(Task statement)
Repeat the stretch of entries below from the line with "Ethiopian Airlines køber" through the line with "Wizzair med endnu". Include both ends and add nothing.

(Data records)
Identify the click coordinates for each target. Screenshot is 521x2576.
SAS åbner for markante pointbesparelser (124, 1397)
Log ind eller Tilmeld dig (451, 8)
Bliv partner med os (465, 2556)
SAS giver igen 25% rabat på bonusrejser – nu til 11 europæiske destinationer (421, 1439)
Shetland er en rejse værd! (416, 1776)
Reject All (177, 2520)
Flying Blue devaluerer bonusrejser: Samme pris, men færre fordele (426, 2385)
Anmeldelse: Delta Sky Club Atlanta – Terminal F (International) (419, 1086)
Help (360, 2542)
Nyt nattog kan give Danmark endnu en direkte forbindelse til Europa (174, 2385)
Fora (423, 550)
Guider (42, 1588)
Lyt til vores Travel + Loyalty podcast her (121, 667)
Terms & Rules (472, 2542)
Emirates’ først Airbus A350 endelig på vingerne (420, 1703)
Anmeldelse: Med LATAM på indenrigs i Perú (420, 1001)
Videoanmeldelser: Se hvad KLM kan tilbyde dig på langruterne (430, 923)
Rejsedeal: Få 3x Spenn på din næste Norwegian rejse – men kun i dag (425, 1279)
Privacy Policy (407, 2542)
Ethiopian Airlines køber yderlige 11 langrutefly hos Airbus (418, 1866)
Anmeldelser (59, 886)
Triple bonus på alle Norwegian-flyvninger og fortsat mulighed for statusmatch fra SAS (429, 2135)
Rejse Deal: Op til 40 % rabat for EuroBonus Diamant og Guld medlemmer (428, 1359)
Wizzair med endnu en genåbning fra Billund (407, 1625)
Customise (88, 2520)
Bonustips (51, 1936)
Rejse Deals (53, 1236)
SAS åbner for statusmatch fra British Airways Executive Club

(Solution for this task)
Ethiopian Airlines køber yderlige 11 langrutefly hos Airbus (418, 1866)
Anmeldelser (59, 886)
Triple bonus på alle Norwegian-flyvninger og fortsat mulighed for statusmatch fra SAS (429, 2135)
Rejse Deal: Op til 40 % rabat for EuroBonus Diamant og Guld medlemmer (428, 1359)
Wizzair med endnu en genåbning fra Billund (407, 1625)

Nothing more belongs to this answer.